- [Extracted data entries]
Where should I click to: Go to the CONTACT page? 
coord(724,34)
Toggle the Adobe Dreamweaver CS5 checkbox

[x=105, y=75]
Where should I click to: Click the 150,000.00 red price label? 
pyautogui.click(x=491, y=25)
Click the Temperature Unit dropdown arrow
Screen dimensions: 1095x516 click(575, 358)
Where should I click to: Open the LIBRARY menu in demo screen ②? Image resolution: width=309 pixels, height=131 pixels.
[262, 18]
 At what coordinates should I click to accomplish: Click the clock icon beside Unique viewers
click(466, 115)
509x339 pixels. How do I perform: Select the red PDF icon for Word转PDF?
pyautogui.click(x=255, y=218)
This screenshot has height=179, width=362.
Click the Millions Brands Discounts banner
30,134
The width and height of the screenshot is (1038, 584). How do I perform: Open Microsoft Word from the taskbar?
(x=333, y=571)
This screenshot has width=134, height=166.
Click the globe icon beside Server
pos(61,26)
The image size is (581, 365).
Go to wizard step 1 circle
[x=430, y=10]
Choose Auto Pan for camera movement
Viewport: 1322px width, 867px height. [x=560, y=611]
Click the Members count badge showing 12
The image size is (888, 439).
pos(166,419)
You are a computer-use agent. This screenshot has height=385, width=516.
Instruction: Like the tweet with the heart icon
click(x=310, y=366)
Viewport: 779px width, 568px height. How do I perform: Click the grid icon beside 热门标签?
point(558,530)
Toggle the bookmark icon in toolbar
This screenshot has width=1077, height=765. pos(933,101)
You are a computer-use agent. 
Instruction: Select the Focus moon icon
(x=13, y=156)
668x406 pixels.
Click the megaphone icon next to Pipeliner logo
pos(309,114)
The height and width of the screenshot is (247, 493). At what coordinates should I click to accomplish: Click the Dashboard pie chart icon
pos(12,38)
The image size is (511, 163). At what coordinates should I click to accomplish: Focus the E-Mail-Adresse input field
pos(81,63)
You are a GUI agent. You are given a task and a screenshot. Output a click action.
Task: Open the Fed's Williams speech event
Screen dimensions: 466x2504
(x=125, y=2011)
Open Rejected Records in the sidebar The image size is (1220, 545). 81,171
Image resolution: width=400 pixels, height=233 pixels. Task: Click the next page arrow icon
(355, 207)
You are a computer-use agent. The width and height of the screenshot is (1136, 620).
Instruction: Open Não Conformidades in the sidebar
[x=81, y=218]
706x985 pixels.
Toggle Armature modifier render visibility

- [Work item] Scan the records above and report every line with the string "agent".

- [Exercise solution]
You are a computer-use agent. This screenshot has height=385, width=516.
You are a computer-use agent. 
You are a GUI agent. You are given a task and a screenshot. Output a click action.
You are a computer-use agent. The width and height of the screenshot is (1136, 620).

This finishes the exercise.